Final answer:
In preparation for a white box penetration test on an internally developed data collection application, the client needs to provide source code, architecture and data flow diagrams, varying levels of user credentials, and documentation about the application's functionality and security measures. These details will enable the penetration tester to comprehensively evaluate the application's security and identify any vulnerabilities that could lead to unauthorized access to confidential research data.
Step-by-step explanation:
When scoping a white box penetration test focused on reviewing the security of an internally developed data collection application, the client should provide a wide variety of information to enable thorough testing. This information includes, but may not be limited to, the source code of the application, architecture diagrams, credentials for accessing the application with various levels of privilege, a data flow diagram to understand how information is processed and stored, and any relevant documentation or developer notes that describe the application's intended behavior and security controls. Additionally, it would be helpful to have a list of all endpoints the application interacts with and any dependencies, such as external libraries or services, which could have their own security implications.

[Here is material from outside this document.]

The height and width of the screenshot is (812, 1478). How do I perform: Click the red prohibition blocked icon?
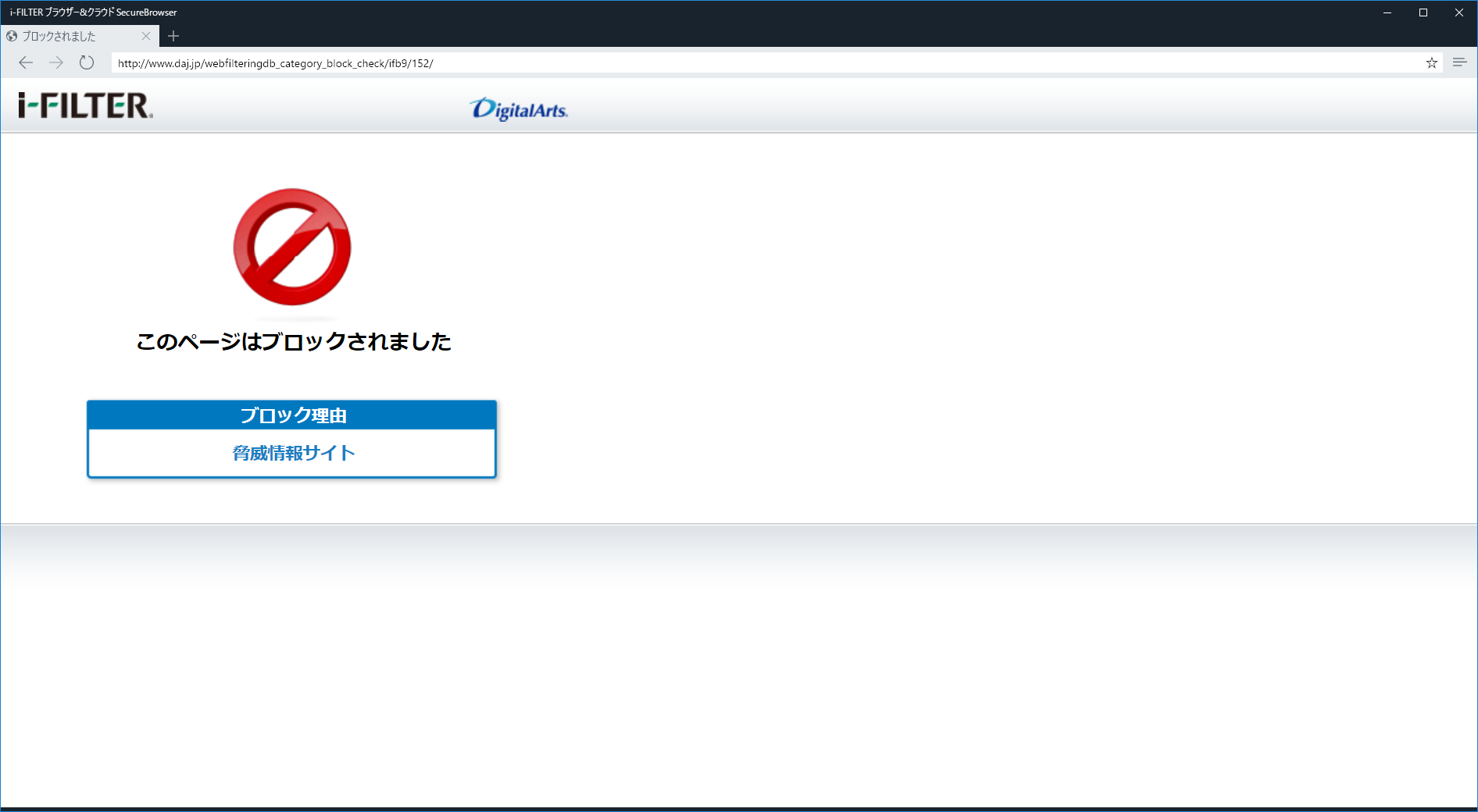291,247

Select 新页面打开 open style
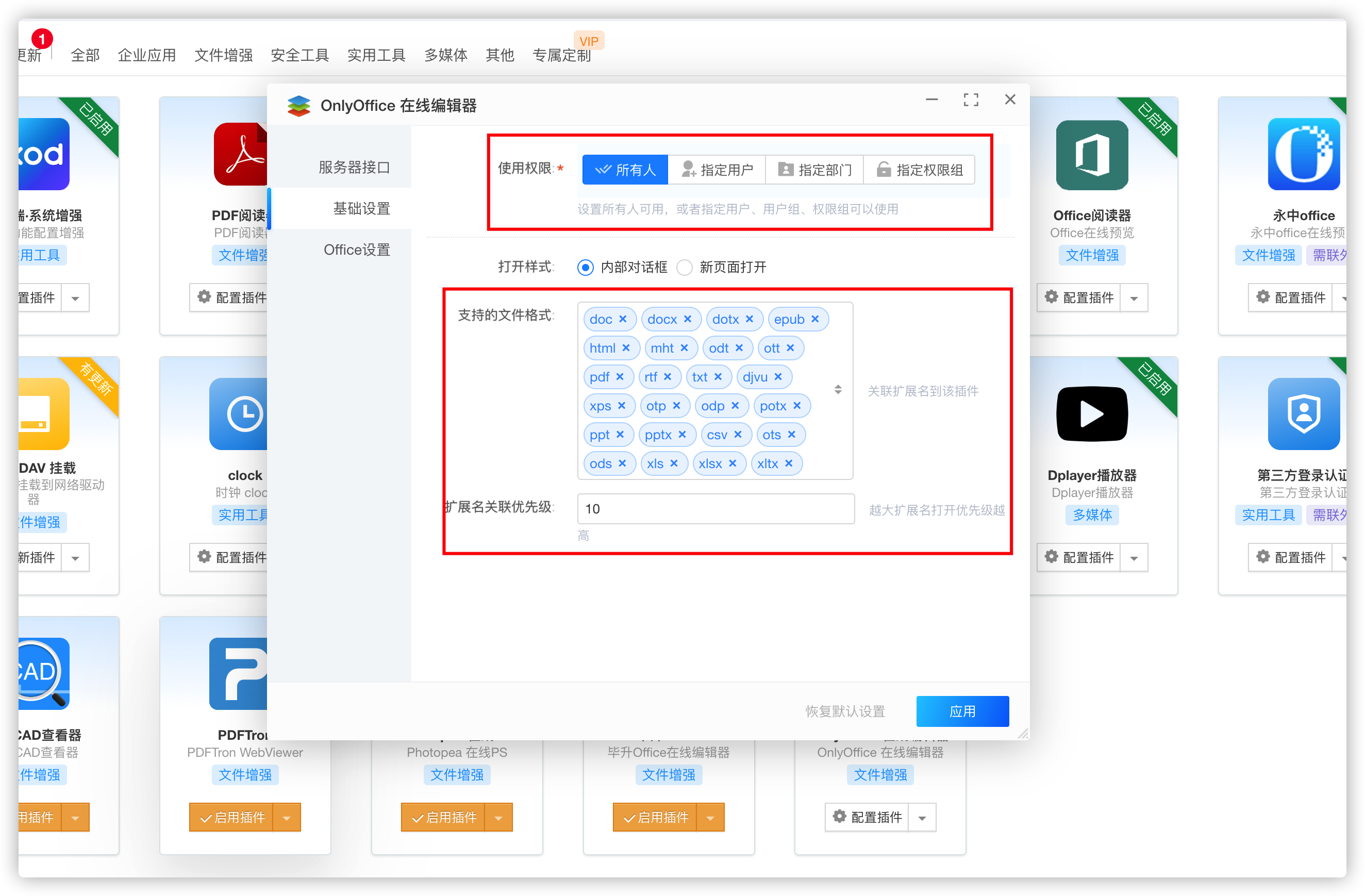(685, 268)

Having access to the application's source code allows for a complete review of how it handles input, manages sessions, and accesses the database. This can reveal potential vulnerabilities such as SQL injection, cross-site scripting (XSS), or insecure direct object references. Moreover, architecture diagrams and data flow diagrams give insight into the overall system design and points where sensitive data might be exposed or mishandled. Credentials with various levels of access are critical for testing how the application enforces permissions and to determine if escalation of privileges is possible.